Start of Excerpt to read

I slipped my truck partially off a road this past winter backing up on a steep corner in deep snow. On a scale of 1 to 10 being stuck, it was maybe a 2. But it was a great opportunity to teach my son what to do.

I had him rig the come-along, which was too short to reach a tree, so we used a couple tow straps to reach out, showed him how to tension it, keep safely out of the way, etc etc. How to re-rig once you wind up all the cable. It was actually a fun experience.

I THEN taught him how to put on tire chains. I of course being "papa bear" supervised while he got down in the cold wet snow and climbed under the truck. He got'em on eventually and I then told him in the future put'em on before you get stuck :mrgreen:

LOL... that was a pretty fun day. We were almost exactly at the elevation of the fog layer covering the Indianola valley which made for a beautiful, peaceful morning sunrise.

-DallanC


----------



## DallanC (Jan 13, 2009)

Oh yea, a cheap $5 4x6ft blue tarp is darn HANDY to keep in the truck when you need to lay down and climb under a vehicle for any reason in muddy or snowy conditions. Just say'n


-DallanC


----------



## Clarq (Jul 21, 2011)

DallanC said:


> Oh yea, a cheap $5 4x6ft blue tarp is darn HANDY to keep in the truck when you need to lay down and climb under a vehicle for any reason in muddy or snowy conditions. Just say'n
> 
> -DallanC


Is there any way we could talk you into starting a "life hacks" thread?

I've seen tons of them from you on this forum over the years. It would be nice to get them into one place.


----------



## DallanC (Jan 13, 2009)

Clarq said:


> Is there any way we could talk you into starting a "life hacks" thread?
> 
> I've seen tons of them from you on this forum over the years. It would be nice to get them into one place.


That could be fun actually. Lots of knowledgeable guys here to learn from. I over think things preparation wise... but hey, it only takes getting rescued by Search and Rescue once to never want to be rescued by them ever again. 8)

I'm not the guy with a bomb shelter in the backyard ready for TEOTWAWKI, but I do like to think the family would survive a worst case natural disaster in decent shape (which IMO, here in Utah, would be a moderate to severe earthquake in the middle of a severe winter).

-DallanC


----------



## Steve G (Nov 29, 2016)

DallanC said:


> That could be fun actually. Lots of knowledgeable guys here to learn from. I over think things preparation wise... but hey, it only takes getting rescued by Search and Rescue once to never want to be rescued by them ever again. 8)

End of Excerpt to read
Start of Data for review

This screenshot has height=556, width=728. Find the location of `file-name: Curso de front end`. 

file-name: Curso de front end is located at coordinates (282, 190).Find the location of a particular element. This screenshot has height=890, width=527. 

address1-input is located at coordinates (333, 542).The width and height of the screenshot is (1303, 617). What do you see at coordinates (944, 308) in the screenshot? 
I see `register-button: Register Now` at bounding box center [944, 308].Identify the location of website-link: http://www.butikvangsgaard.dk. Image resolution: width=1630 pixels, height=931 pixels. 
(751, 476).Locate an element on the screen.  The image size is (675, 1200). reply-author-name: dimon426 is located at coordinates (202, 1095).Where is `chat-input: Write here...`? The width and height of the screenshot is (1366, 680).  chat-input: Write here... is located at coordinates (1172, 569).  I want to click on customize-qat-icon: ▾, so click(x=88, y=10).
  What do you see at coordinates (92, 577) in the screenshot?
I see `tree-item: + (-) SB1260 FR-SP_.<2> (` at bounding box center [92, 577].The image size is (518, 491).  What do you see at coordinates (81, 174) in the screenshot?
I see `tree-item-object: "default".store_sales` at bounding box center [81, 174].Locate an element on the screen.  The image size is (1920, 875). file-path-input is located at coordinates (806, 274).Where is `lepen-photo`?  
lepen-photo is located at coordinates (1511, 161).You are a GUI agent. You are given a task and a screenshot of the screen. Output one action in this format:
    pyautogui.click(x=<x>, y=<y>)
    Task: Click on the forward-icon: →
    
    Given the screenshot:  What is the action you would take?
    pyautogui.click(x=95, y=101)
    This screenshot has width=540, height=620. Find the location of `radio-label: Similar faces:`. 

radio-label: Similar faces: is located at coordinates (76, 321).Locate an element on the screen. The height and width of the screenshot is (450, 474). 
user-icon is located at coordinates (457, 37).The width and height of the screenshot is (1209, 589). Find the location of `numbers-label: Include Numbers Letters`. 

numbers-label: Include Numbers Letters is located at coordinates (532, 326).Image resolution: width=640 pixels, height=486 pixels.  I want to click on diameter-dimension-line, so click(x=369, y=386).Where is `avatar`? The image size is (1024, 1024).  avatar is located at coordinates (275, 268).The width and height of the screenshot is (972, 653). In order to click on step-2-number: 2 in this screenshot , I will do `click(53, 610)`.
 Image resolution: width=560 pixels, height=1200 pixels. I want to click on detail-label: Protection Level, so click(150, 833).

End of Data for review

__What is being asked__
In the forum thread about getting stuck in snow, change "bomb shelter" to "storm cellar" and give the stretch from "I'm not the" through "a severe winter)." with that change. The material stands apart from the forum thread and has no connection to it.

__Written solution__
I'm not the guy with a storm cellar in the backyard ready for TEOTWAWKI, but I do like to think the family would survive a worst case natural disaster in decent shape (which IMO, here in Utah, would be a moderate to severe earthquake in the middle of a severe winter).